### WHAT TO PRODUCE
Retype the lines below exactly, from the one that contains "Click the Valor de la transferencia label" through the last, and leave every picture out.

··········

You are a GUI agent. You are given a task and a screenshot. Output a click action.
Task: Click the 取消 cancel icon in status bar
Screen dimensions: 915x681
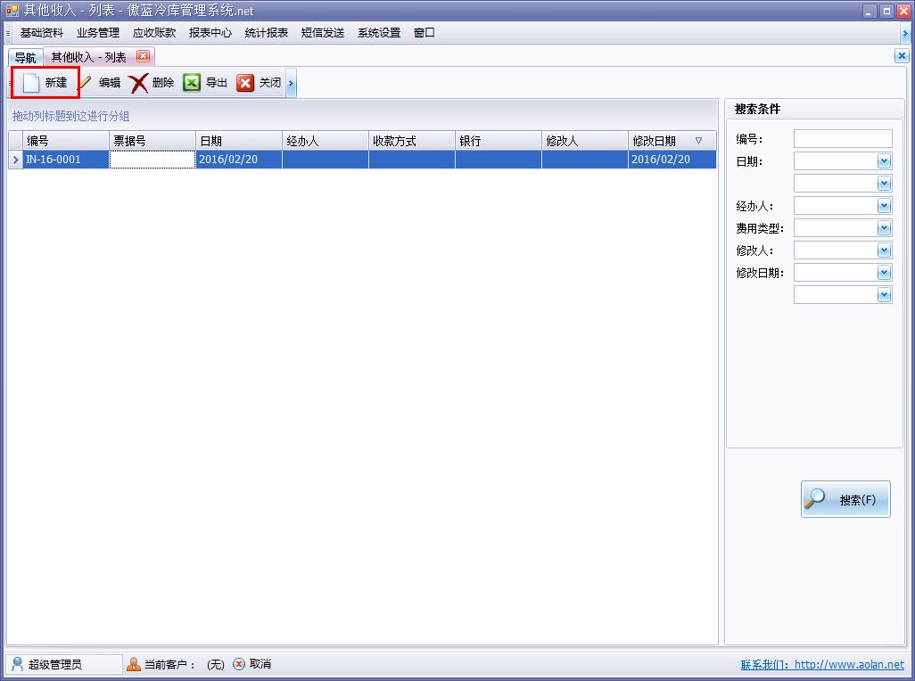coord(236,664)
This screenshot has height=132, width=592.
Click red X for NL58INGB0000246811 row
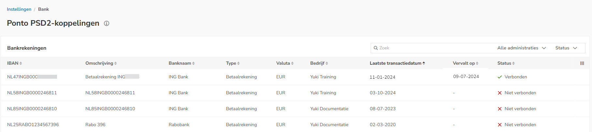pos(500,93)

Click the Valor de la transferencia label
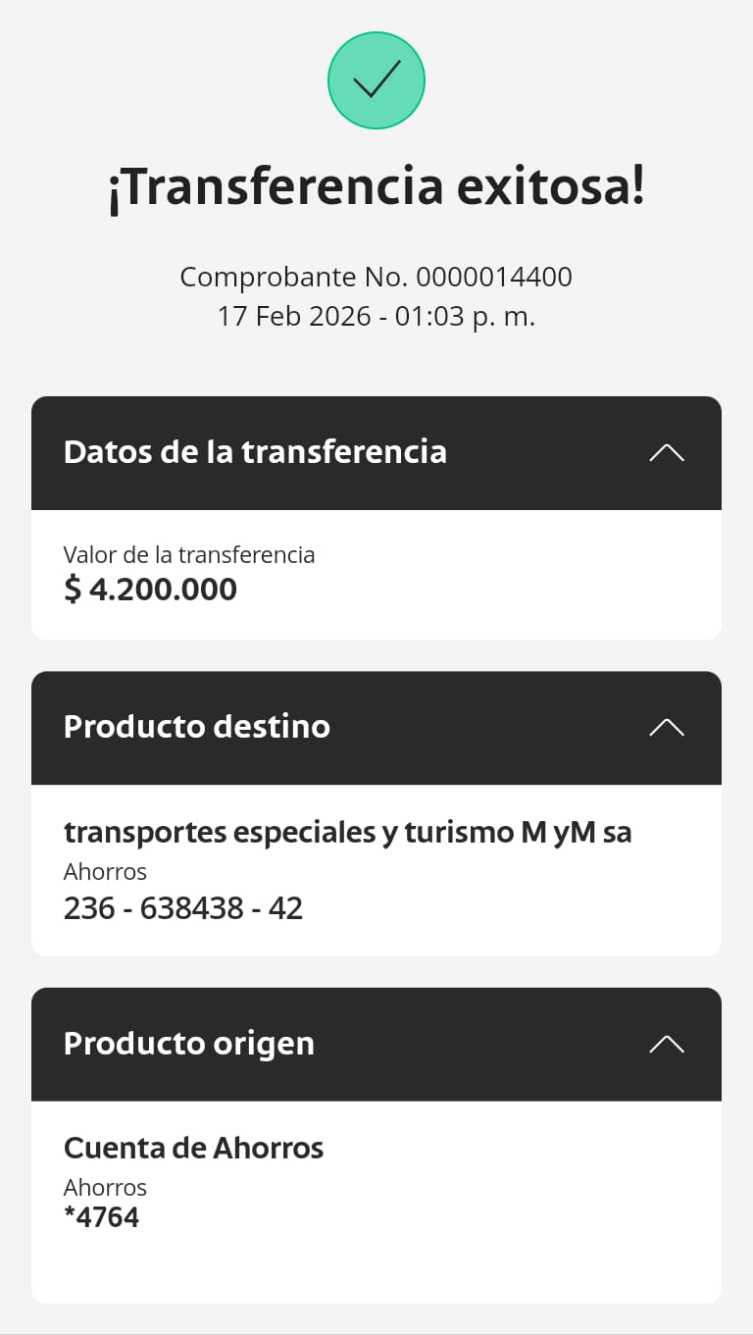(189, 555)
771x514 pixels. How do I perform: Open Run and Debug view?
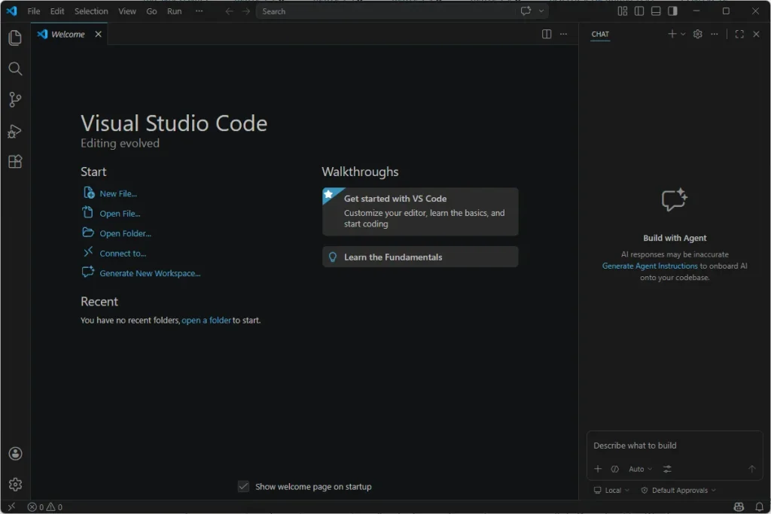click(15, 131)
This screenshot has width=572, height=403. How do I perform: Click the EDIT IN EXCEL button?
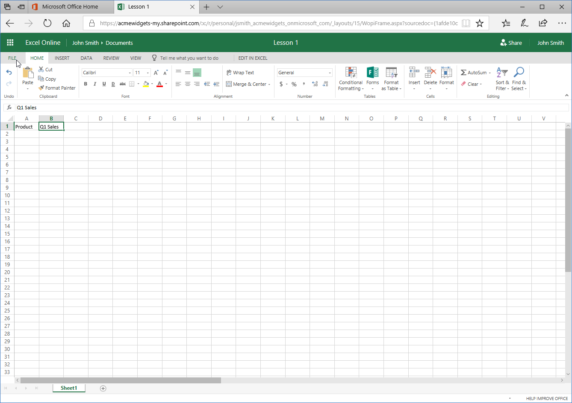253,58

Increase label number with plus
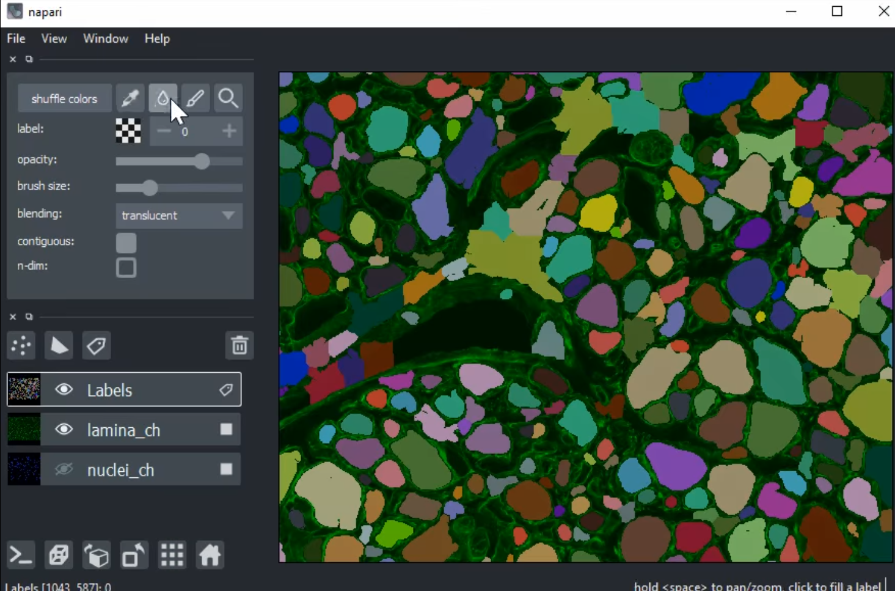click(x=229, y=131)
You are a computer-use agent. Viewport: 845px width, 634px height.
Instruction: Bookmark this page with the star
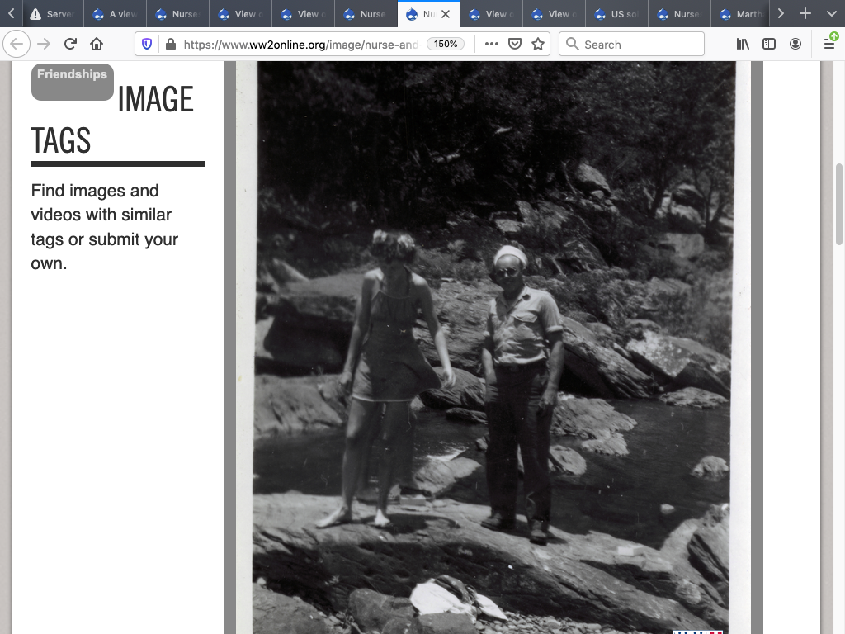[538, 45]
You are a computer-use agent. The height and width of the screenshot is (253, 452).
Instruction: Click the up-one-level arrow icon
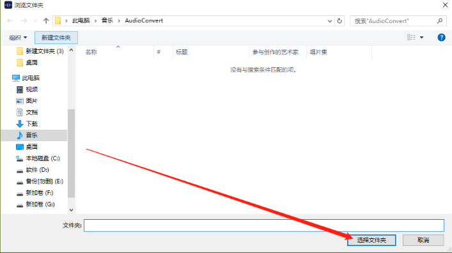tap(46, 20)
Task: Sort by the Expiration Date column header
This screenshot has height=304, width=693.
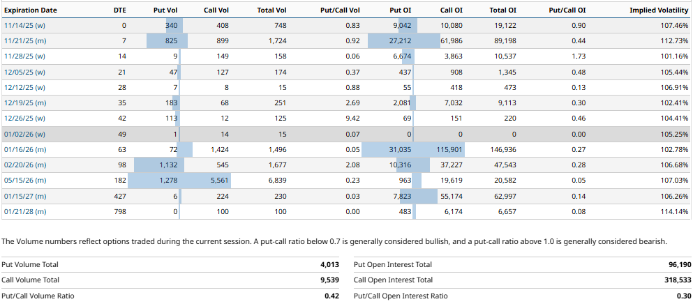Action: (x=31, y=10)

··········

### OUTPUT BELOW
Click the Valor de la transferencia label
(189, 555)
771x514 pixels. How do I perform: Open Run and Debug view?
click(15, 131)
This screenshot has width=572, height=403. How do I perform: Click the EDIT IN EXCEL button?
253,58

Increase label number with plus
click(x=229, y=131)
You are a computer-use agent. Viewport: 845px width, 634px height.
Instruction: Bookmark this page with the star
[538, 45]
You are a computer-use agent. The height and width of the screenshot is (253, 452).
Instruction: Click the up-one-level arrow icon
tap(46, 20)
Task: Sort by the Expiration Date column header
This screenshot has height=304, width=693.
Action: (x=31, y=10)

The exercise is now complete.